**WHAT IS ASKED:**
Rewrite the items below as a two-column CSV with the header row instruction,response, one row per item, placing each item's text and its answer in separate quoted fields with line breaks replaced by spaces. Include only the items starting at the first one and ending with the line that contains "Looking at the", both ends included.
┄┄┄┄┄┄┄┄┄┄
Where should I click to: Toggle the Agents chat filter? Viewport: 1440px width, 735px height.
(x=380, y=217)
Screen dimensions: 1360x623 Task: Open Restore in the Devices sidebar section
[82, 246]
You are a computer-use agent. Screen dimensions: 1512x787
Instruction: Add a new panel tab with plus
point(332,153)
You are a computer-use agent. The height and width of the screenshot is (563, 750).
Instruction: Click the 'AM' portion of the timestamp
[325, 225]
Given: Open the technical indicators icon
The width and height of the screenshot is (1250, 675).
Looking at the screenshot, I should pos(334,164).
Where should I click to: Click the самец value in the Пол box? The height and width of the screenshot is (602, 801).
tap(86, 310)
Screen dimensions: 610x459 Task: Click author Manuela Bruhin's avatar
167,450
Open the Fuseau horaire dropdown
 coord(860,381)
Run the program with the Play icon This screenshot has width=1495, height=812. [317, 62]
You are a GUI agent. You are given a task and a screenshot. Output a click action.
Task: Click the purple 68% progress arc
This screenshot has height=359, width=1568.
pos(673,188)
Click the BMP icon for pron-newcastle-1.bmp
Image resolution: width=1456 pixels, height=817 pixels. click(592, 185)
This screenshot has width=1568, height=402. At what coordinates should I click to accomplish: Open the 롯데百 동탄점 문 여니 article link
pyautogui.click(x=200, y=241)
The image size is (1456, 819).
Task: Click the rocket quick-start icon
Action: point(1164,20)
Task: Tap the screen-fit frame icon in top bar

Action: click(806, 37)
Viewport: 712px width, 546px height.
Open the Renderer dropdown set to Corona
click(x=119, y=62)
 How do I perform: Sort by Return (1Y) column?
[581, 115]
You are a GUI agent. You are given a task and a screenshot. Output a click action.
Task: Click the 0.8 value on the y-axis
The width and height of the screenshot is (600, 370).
┄┄┄┄┄┄┄┄┄┄
**THE SOLUTION:**
instruction,response
"Where should I click to: Toggle the Agents chat filter? Viewport: 1440px width, 735px height.","(x=380, y=217)"
"Screen dimensions: 1360x623 Task: Open Restore in the Devices sidebar section","[82, 246]"
"You are a computer-use agent. Screen dimensions: 1512x787 Instruction: Add a new panel tab with plus","point(332,153)"
"You are a computer-use agent. The height and width of the screenshot is (563, 750). Instruction: Click the 'AM' portion of the timestamp","[325, 225]"
"Given: Open the technical indicators icon The width and height of the screenshot is (1250, 675).","Looking at the screenshot, I should pos(334,164)."